▸ **PAGE EXCERPT**:
################

The Ace of Hearts: There has been an abundance of Ace stories now, on TV, comic strip, book and audio…she has conquered every medium. As the audios continue most of the television companions benefit from character development and extra adventures but Ace was already pretty well fleshed out by the time the audio adventures began. It pains me to say it but this is probably the best adventure she appears in, aside from her nice relationship with Hex there is nowhere for her to go. Her belief in the Doctor is absolute; her biggest fear is that he might have been taken over by the Fearmonger. Ace works well in this sort of near future gritty setting and has friends (Paul) that she can turn to, making her feel grounded. She admits that she is a calmer person now, because the Doctor believed in her and that had she not met him she would probably be joining the terrorists in fighting the racist Britannia Front. She talks Walter out of suicide and when things get a bit too fluffy, Ace trying the same ‘look me in the eye’ technique the Doctor used in The Happiness Patrol, she gets shot. She still has questions about whether the Doctor is still toying with her fears.

Great Ideas: The creature’s backstory is handled quickly and efficiently – it comes from a planet where the leaders wanted to stir up emotions so created creatures that would do just that – love, hate, fear, lust…keeping it in balance. Unfortunately the one responsible for fear ended up on Earth (as Ace says this would be a very different story if it had turned out to be the lust creature!).

################

▸ **SOURCE EXCERPT**:

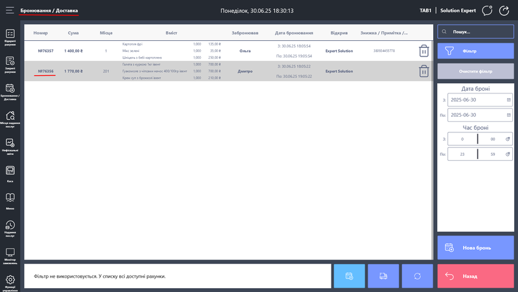Image resolution: width=518 pixels, height=292 pixels.
Task: Go to Закриті рахунки in sidebar
Action: click(x=10, y=64)
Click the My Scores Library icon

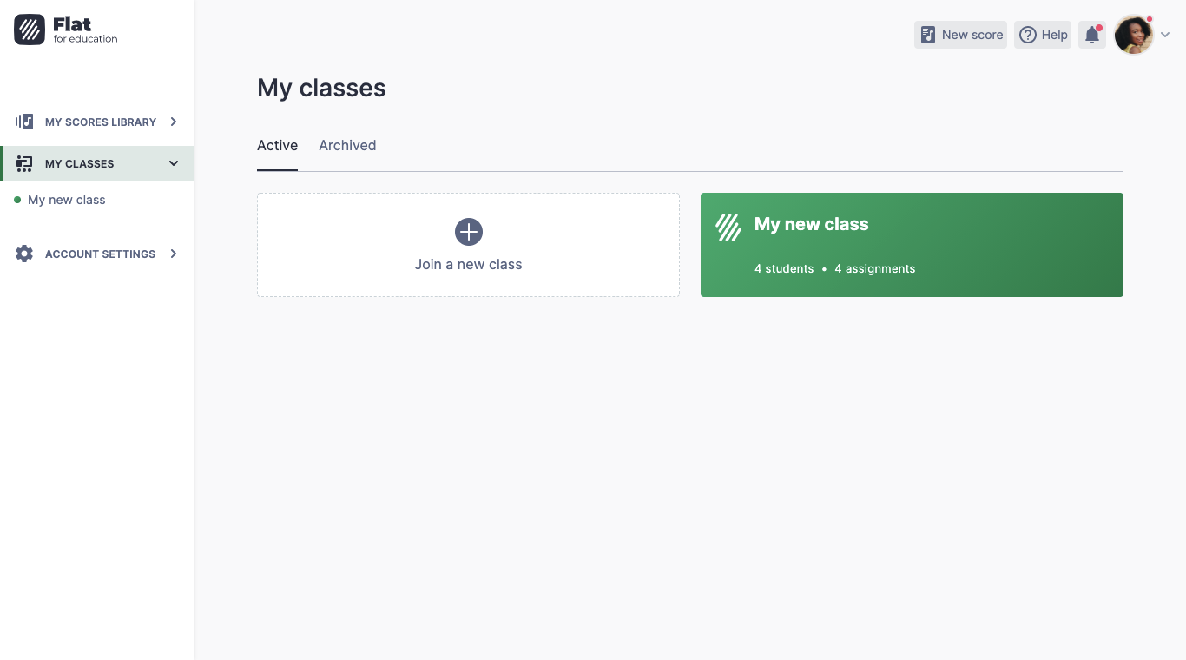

################

▸ **SET OF TASKS**:
A. From the Ace review above, reproduce word for word the part that opens with the words containing "Great Ideas: The" and closes with "the lust creature!).".
B. According to the Ace review above, what does Ace admit she would probably be doing if she had not met the Doctor?

▸ **RESULTS**:
A.
Great Ideas: The creature’s backstory is handled quickly and efficiently – it comes from a planet where the leaders wanted to stir up emotions so created creatures that would do just that – love, hate, fear, lust…keeping it in balance. Unfortunately the one responsible for fear ended up on Earth (as Ace says this would be a very different story if it had turned out to be the lust creature!).

B. Joining the terrorists in fighting the racist Britannia Front.